Dua minggu lagi? Kenapa secepat
ini? Lalu mengapa aku menjadi segelisah ini? Bukannya aku hanya mengaguminya
saja? Mengapa setengah hatiku berharap tidak ingin melihatnya pergi?
“Kamu harus gerak cepat,” ujar Lia
seraya menatap mataku serius.
“Serius buat apa?” tanyaku.
“Kamu harus dekati Kak Fendi dan
utarakan perasaanmu.”
“Whaat? Aku ini cewek. Dan lagi aku ini nggak ada apa-apanya jika
dibandingkan dengan cewek-cewek itu,” aku memekik pelan sembari melirik Tika
yang berpakaian modis dan segar serta beberapa gadis manis dan percaya diri
lainnya yang juga menyukai Kak Fendi.
“Hei, kan ada aku di sini. Cukup
turuti dan lakukan semua wejangan yang kuberikan. Reputasiku sebagai mak
comblang sudah sangat teruji. Masa aku nggak bisa nyomblangin sobatku sendiri,”

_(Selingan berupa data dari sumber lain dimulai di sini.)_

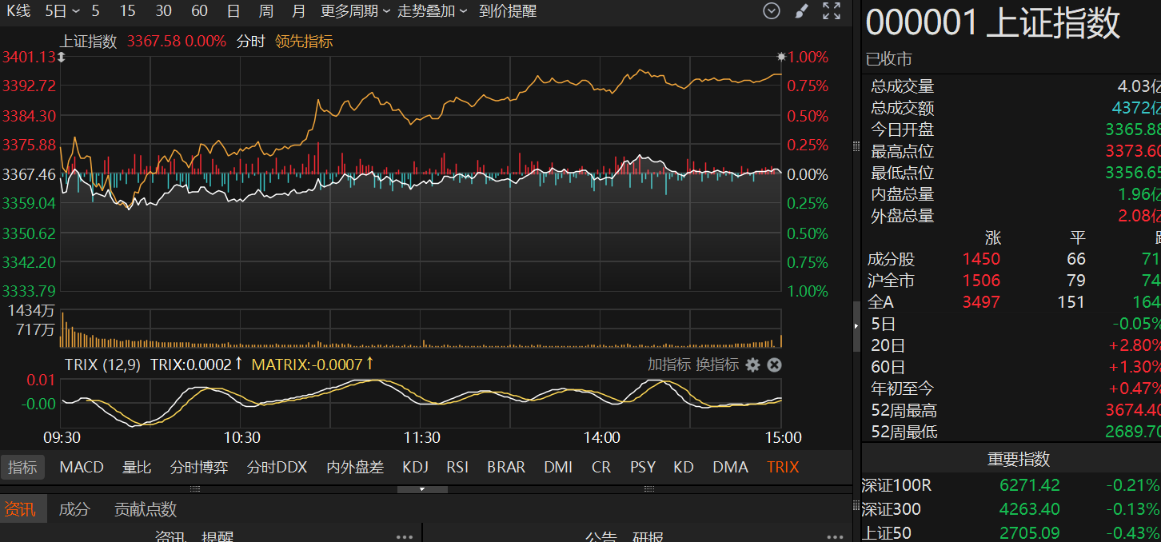Open the three-dot menu beside 公告 研报
The image size is (1161, 542).
pyautogui.click(x=834, y=537)
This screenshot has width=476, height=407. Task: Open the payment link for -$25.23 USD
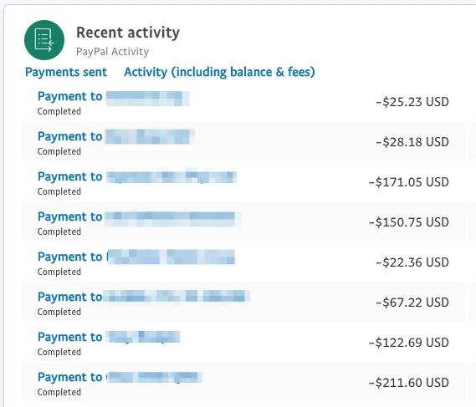[114, 97]
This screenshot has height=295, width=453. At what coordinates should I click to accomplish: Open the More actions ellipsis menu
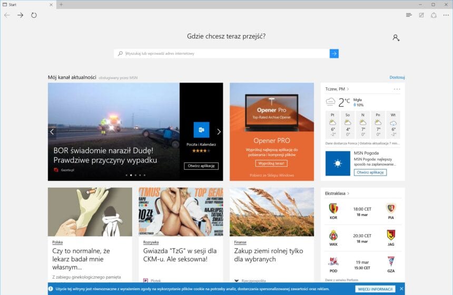(446, 15)

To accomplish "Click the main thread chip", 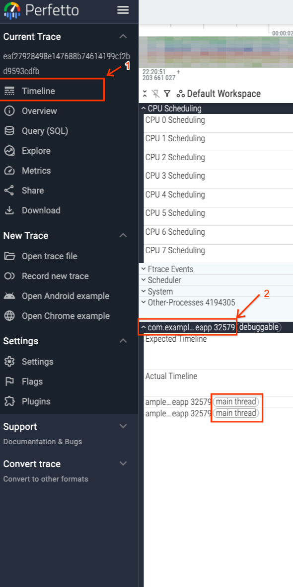I will pos(235,401).
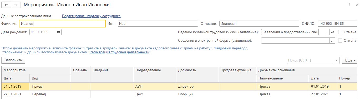
Task: Click the Заполнить button
Action: [13, 60]
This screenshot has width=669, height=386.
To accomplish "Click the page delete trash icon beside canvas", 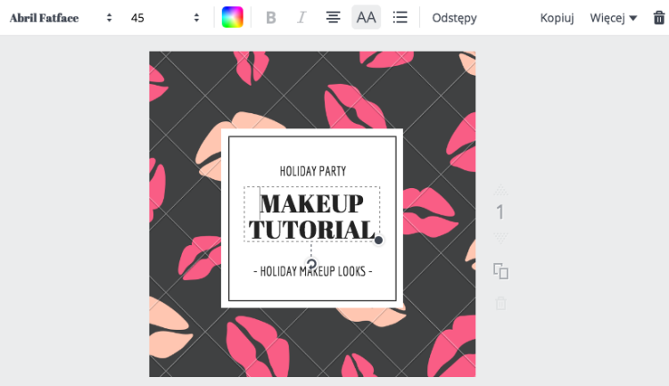I will click(x=501, y=303).
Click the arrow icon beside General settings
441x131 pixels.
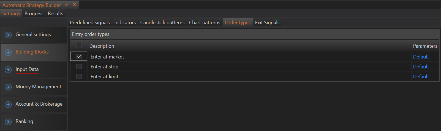pyautogui.click(x=8, y=35)
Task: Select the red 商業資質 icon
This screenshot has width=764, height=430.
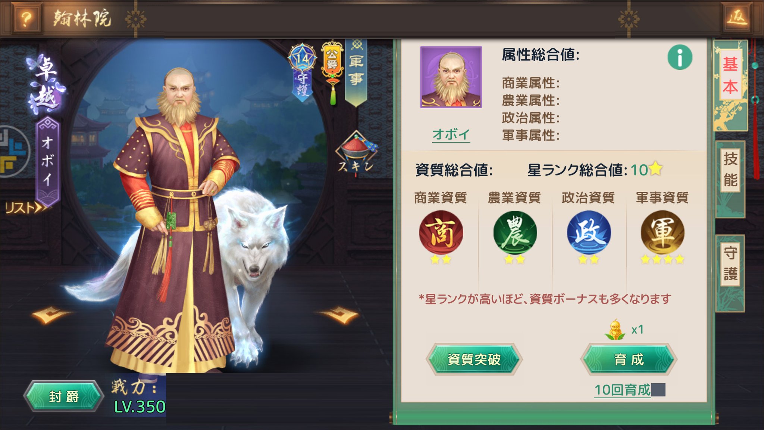Action: pos(441,233)
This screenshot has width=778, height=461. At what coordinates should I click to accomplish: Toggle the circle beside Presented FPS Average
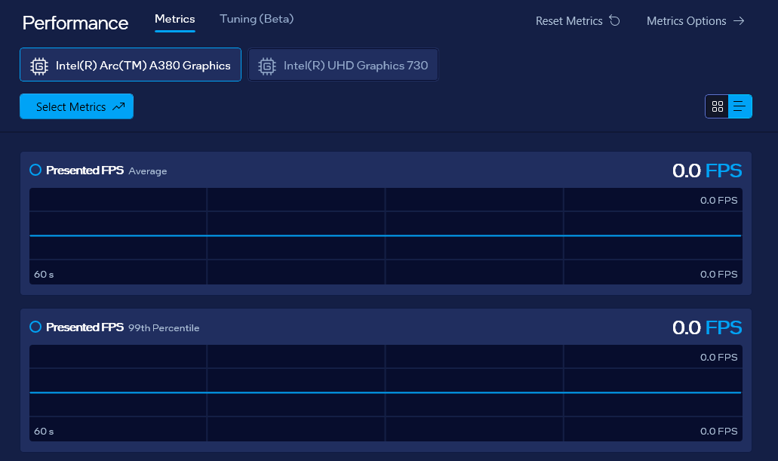coord(35,171)
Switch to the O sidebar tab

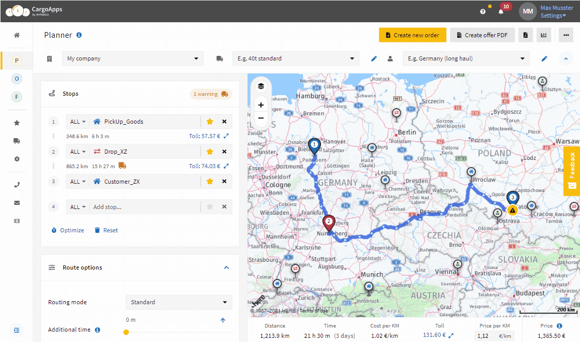[17, 79]
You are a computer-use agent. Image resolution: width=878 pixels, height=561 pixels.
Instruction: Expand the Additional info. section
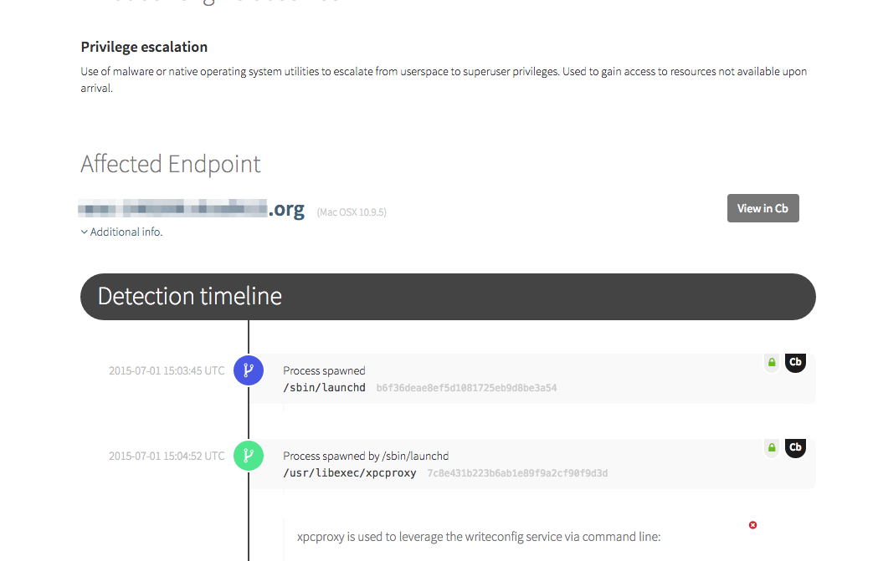pyautogui.click(x=121, y=232)
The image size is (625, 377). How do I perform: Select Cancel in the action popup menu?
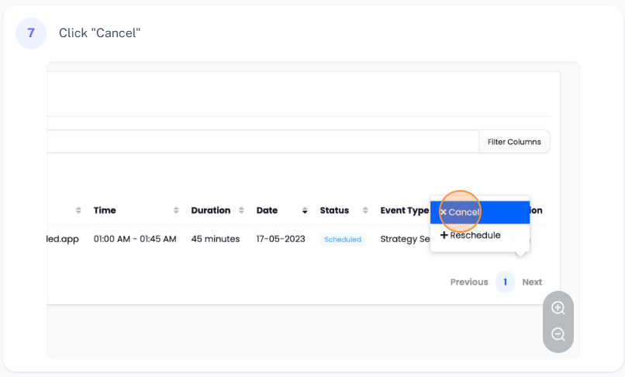(x=464, y=213)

Dan inilah jadinya diriku sekarang.
Sesuai dengan arahan Lia, kacamata minusku telah berganti soft lens warna cokelat, jins gombrongku berganti skinny jeans, dan kemeja kebesaranku
berganti blus yang cenderung feminin. Seketika penampilan jadulku berganti
menjadi sedikit lebih modern. Tapi masalahnya, mulutku masih tak bisa kupaksa
bicara. Tetap saja pribadiku yang gagu ini, tak mampu menyapa orang yang kukagumi
walau hanya sepatah kata.
Memalukan. Saat aku bnar-benar
berpapasan dan mampu memanggil namanya, mulutku justru tak mau bersahabat.
Saraf bicaraku mengunci, enggan membuka. Kak Fendi hanya memandangku heran.
Bahkan Tika dan beberapa teman lainnya memandangku aneh karena aku hanya
menyapa lalu bisu seketika. Lia memanggil namaku, namun aku terlanjur pias dan
malu.
“Kenapa kamu malah lari?” sembur
Lia tak sabar.
“Aku malu. Penampilanku sekarang
ini bukanlah gayaku sebenarnya. Memang banyak yang memuji perubahan
penampilanku, tapi ini membuatku tidak nyaman. Sorry, Lia,” aku berusaha
menahan tangis. Memang aku justru merasa tidak nyaman ketika menjadi perhatian
orang lain. Aku masih nyaman berdiam di sudut gelap.
Lia menunjukkan raut wajah penuh
penyesalan. Aku tahu ini bukan salahnya. Aku tak tahu bagaimana caranya
menonjolkan diri. Aku takut akan ada sikap penolakan atau menjadi terlalu salah
tingkah tingkah di hadapan Kak Fendi. Jika memang aku hanya sekedar kagum,
mengapa aku bisa segelisah ini? Apakah perasaanku ini sudah naik satu tingkat
menjadi cinta? Ah, tidak mungkin begitu.
“Aku ingin sendiri Li, maaf ya.”
Hanya itu yang bisa kukatakan pada Lia. Lia bisa memaklumi dan meninggalkanku
sendirian di gazebo dekat taman kampus.
Sudah beberapa hari aku berganti
penampilan. Namun hasilnya tetap saja, aku masih merasa minder. Sementara waktu
keberangkatan Kak Fendi semakin dekat, dan aku mungkin hanya akan menjadi
penggemar rahasianya. Kejadian tadi membuatku semakin malu untuk bertemu dengan
Kak Fendi lagi.
“Diva, boleh aku duduk di sini?”
sebuah suara yang sering kurindukan membuyarkan lamunanku. Aku mengangguk
mempersilahkan.
Kak Fendi menunjukkan buku catatan
warna pink padaku. Itu buku catatan yang berisikan karya puisiku dan hilang
seminggu yang lalu.
“Sudah lama ingin kukembalikan, aku
tak sengaja menemukannya di meja kelas, tapi rasanya aku malu untuk sekedar
menyapa,” tukasnya dengan senyum penuh arti.
Aku membuka buku catatan itu, ada
sebuah memo kecil terselip di dalamnya. Isinya membuatku tertegun dan
berbunga-bunga.
“Sudah lama aku mengamatimu. Kamu
selalu tampak cantik di mataku. Buku catatan ini sebenarnya ingin kujadikan
alat agar bisa ngobrol sama kamu. Emm, kamu bisa tunggu kepulanganku?” tanyanya
penuh harap.
Aku tersenyum. Jawaban itu sudah
tampak jelas di mataku. Ya, baru kumengerti, rupanya ini yang dinamakan rindu.